Start

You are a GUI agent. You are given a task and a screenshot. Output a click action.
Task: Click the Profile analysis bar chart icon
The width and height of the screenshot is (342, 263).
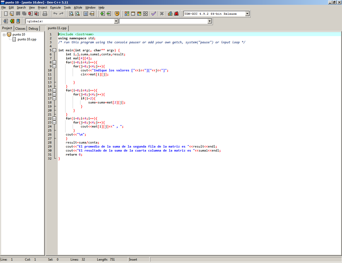170,14

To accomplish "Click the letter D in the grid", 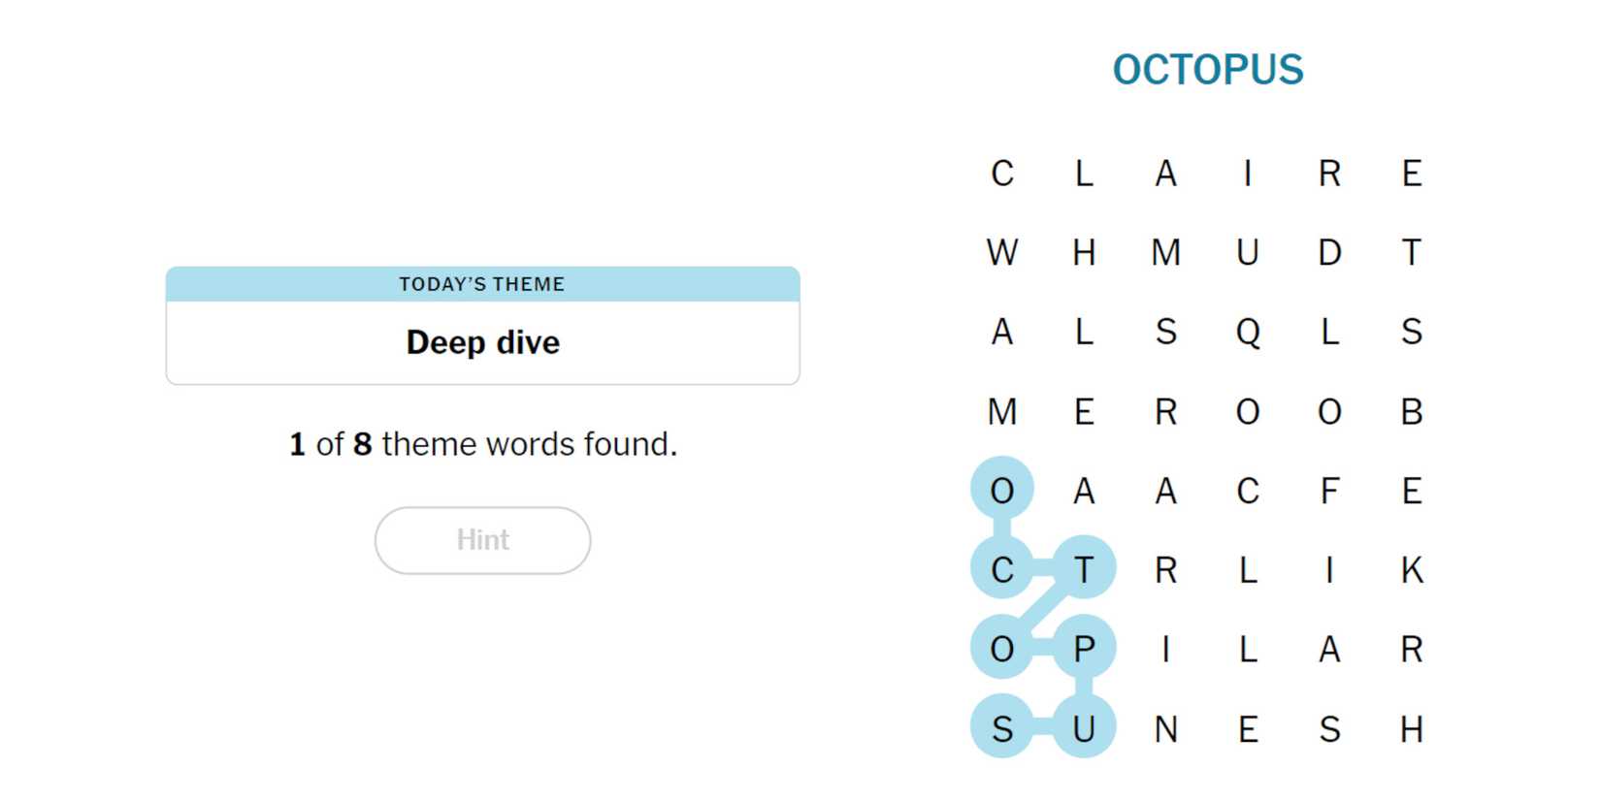I will 1329,253.
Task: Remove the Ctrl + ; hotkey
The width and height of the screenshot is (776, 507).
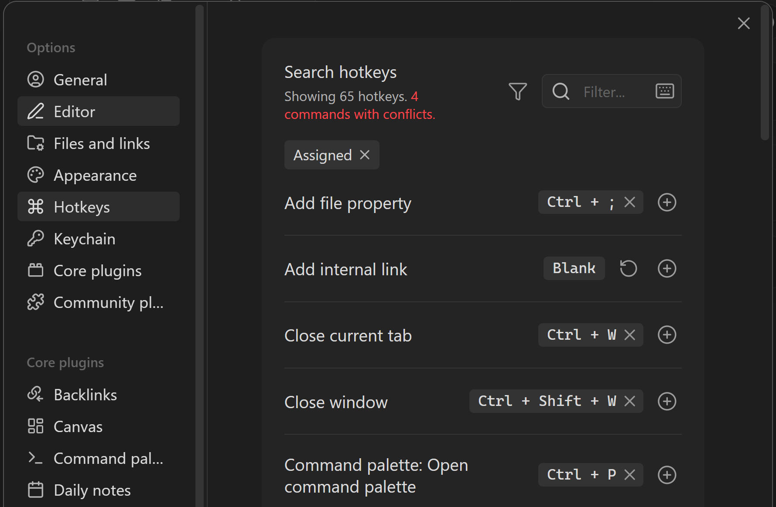Action: tap(629, 202)
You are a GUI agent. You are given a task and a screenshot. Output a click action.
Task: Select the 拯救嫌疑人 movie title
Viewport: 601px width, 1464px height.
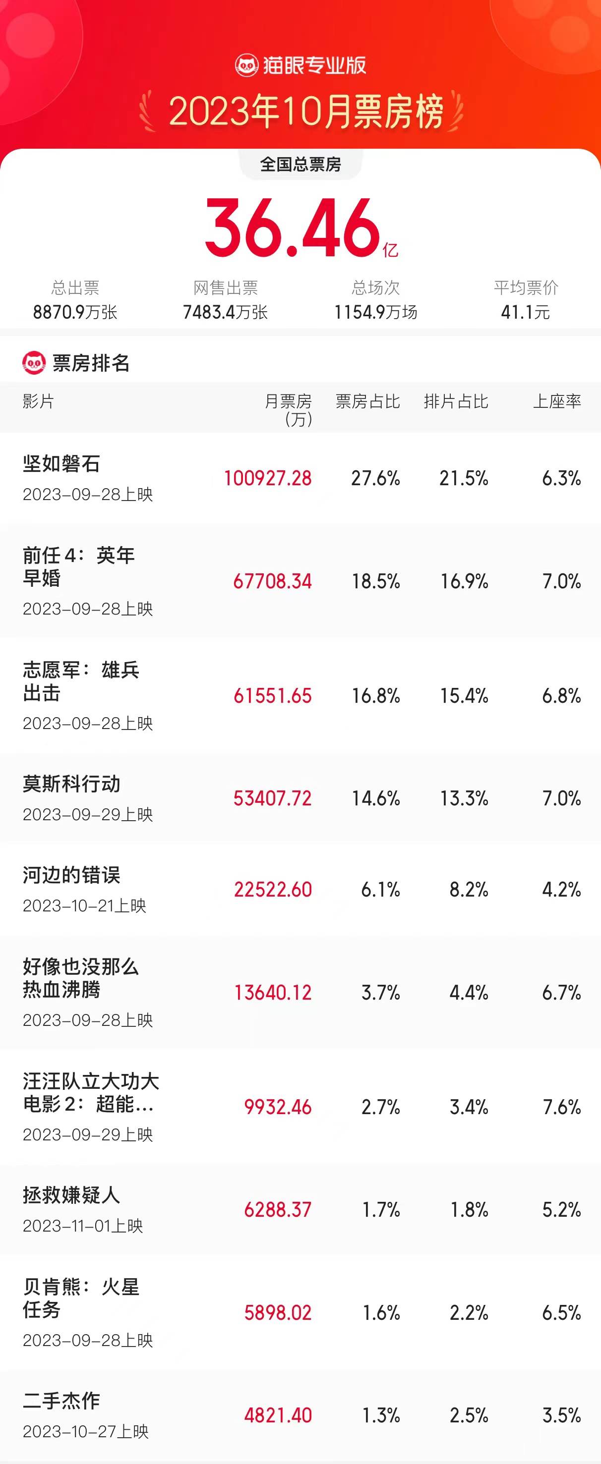[72, 1195]
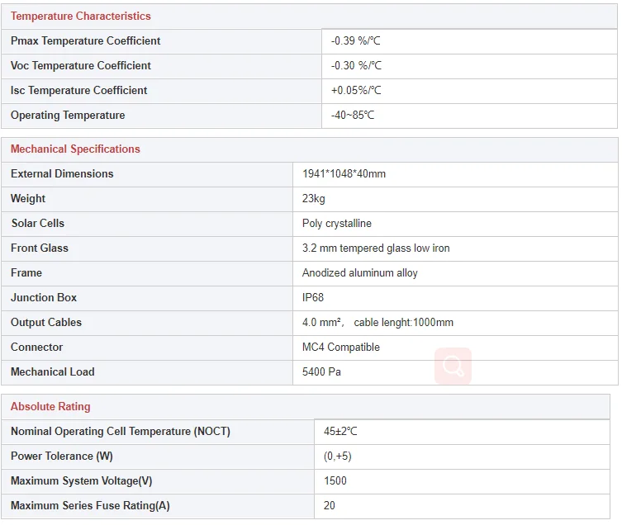This screenshot has width=622, height=525.
Task: Select the Mechanical Specifications heading
Action: (75, 149)
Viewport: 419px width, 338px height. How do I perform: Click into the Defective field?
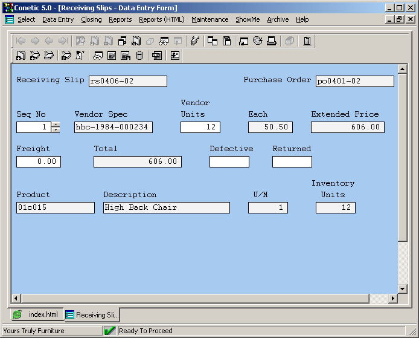point(229,161)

End

:: WHAT YOU SHOULD DO ::
Reproduce the entries word for word, starting at the line that contains "Task: Remove the Ctrl + ; hotkey" and ending at the last line of the entries. Leave the pictures out.

:: RESPONSE TO THE TASK ::
Task: Remove the Ctrl + ; hotkey
The width and height of the screenshot is (776, 507).
Action: tap(629, 202)
You are a GUI agent. You are given a task and a screenshot. Output a click action.
Task: Select the 拯救嫌疑人 movie title
Viewport: 601px width, 1464px height.
[72, 1195]
This screenshot has width=622, height=525.
Task: Select the Mechanical Specifications heading
Action: (75, 149)
Viewport: 419px width, 338px height. How do I perform: Click into the Defective field?
point(229,161)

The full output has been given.